Like most children, I found great solace and pleasure in practicing the crafts of drawing and painting. I don’t remember when it became of­ficial, but according to others, from early on I apparently had a natural inclination, a capacity, beyond the average. I recall younger me receiv­ing positive attention, even admiration, from the adults in my life. They said I was “good” as they smiled, caressing me, and I instinctively knew there was something important to be explored in these lovely childhood hobbies.

Several years later, in a period when my fami­ly’s attention was focused more on my parent’s crumpling marriage than anything else, mak­ing “art” soon developed into a tool with which pre-adolescent me could measure my lovabili­ty. My sense of self, my feelings of worthiness, my accessibility to joy, were all dissolving along with my family unit. What was once a source of great happiness and a space for innate playful­ness became a cruel measuring stick for my ar­tistic and existential value.

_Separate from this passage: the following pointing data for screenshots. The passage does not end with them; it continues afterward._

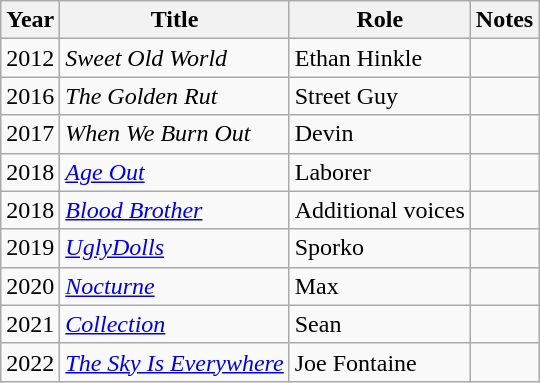
Role (380, 20)
Sean (380, 324)
Devin (380, 134)
When We Burn Out (174, 134)
Blood Brother (174, 210)
2021 (30, 324)
2022 (30, 362)
Sweet Old World (174, 58)
Notes (504, 20)
Collection (174, 324)
2016 (30, 96)
2012 (30, 58)
2019 (30, 248)
Ethan Hinkle (380, 58)
Laborer (380, 172)
Joe Fontaine (380, 362)
Additional voices (380, 210)
Sporko (380, 248)
UglyDolls (174, 248)
Max (380, 286)
Title (174, 20)
2017 (30, 134)
2020 (30, 286)
The Sky Is Everywhere (174, 362)
The Golden Rut (174, 96)
Street Guy (380, 96)
Nocturne (174, 286)
Age Out (174, 172)
Year (30, 20)
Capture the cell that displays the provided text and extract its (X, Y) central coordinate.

I continued creating, often escaping into my practice, searching for my dearest companion, my original inspiration, my inner muse, doing more seeking than finding, in those years. I’d paint, the entire time not focused on the process, on the act of creating, but rather, fantasizing, imagining the expression on my often exhaust­ed mother’s face, which would then miraculous­ly, instantly soften. My mother’s smile would re­turn, her eyes would brim, not with hot tears, but with overwhelming pride and LOVE for me, her worthy, lovable, visible, admirable daughter. All while hugging, praising, celebrating, me!

That’s not how it ever went down though.

Not because my poor mother didn’t recognize my efforts, she always did, and to the very best of her ability. Rather, because the goal, the end result, the completed piece, is not the point of self expression. The act of doing is the Thing, not the approval that may or may not come as a result. The process, the present moment, the practice of the craft, that is where infinite cre­ativity lives. Happiness is found in the present, joy and pleasure, all reside in the Now. By con­centrating on and working only towards my goal, I had inadvertently robbed myself of any possi­ble joy, my most beloved activity striped of any sense of play. My inner innate creativity was in deep hiding; I’d cut myself off from my intuition.

After having abandoned Fine Arts as a career choice, I left Art School for Drama School, re­lieved for the peace of mind I imagined chang­ing craft would allow me. My young heart was broken in such a complex and chaotic manner, the loss I felt frightened me into denial, thus I dug a big hole within which to bury my love. Ten years passed, ten furious years, before I even looked at a paint brush, much less touched one. I refused. I’d amputated a large essential piece of my person in order to uncover a new love, a new entrance, a path back to my true nature. And it hurt like hell. It took me years to liberate the joyful, playful, curious artist within; and now, decades later I am aware that there is still so much yet to unfold.


What I grew to understand, other than great for­giveness, is the significance of joy, playfulness and childlike curiosity when accessing our shared, infinite, innate, creativeness. To mature cre­ativity, or to facilitate the development of a thought, an idea, or a project, fun and pleasure must partake. We must playfully plant the seed of inspiration, so that it grows into introspection which manifests impulses we remain receptive to, in turn igniting our intuition beyond the five senses, and in communion with our inner wisdom. This is a high vibration­al state of playfulness and openness. If this early tender process is done sans judgment, it leads to innovation, positive action, more information, wild, limitless imagination and high intentions. When we are intentional while simultaneously remaining receptive, we create from a state of response-ability.

Our willingness to access a state of playfulness immediately in­forms creative action. In communication, for example, vocal, facial, and physical signs of playfulness and joy actually help establish trust across the entire animal kingdom, humans included. It is said that playfulness is as innate to our essence as is creativity, both being part of our true nature. Having tested these theories over the course of a lifetime, I must agree and take a stand for younger me and for all of species, against our reliance on insane concepts such as “perfection” and our tendency towards harsh self criticism and cruel judgment towards all that is. Nothing good can grow in these behaviors, because nothing true is being invested in.

I don’t know the secret to bringing ideas to life, but I sense the answers reside within us, that we instinctively are aware of when something feels True. Thus I remain on this side of the measuring stick, where we are all connected and where we all thrive, in hopes of meeting you here and sharing our continual, brilliant, blossom­ing. Life reflects back at us who we are; what we believe in, we manifest. If art is a reflection of life and life is a reflection of us, it is safe to say we are in fact, Art, itself. And I don’t know about you, but that seed, that thought, that idea… fills me with joy, invites me to come out and play, fully, tweaks my childlike curiosity, and organically produces a smile. Much like the expression I once ea­gerly aimed to construct on my beloved mother’s face, the same one I am now greeted by in the mirror, every single morning.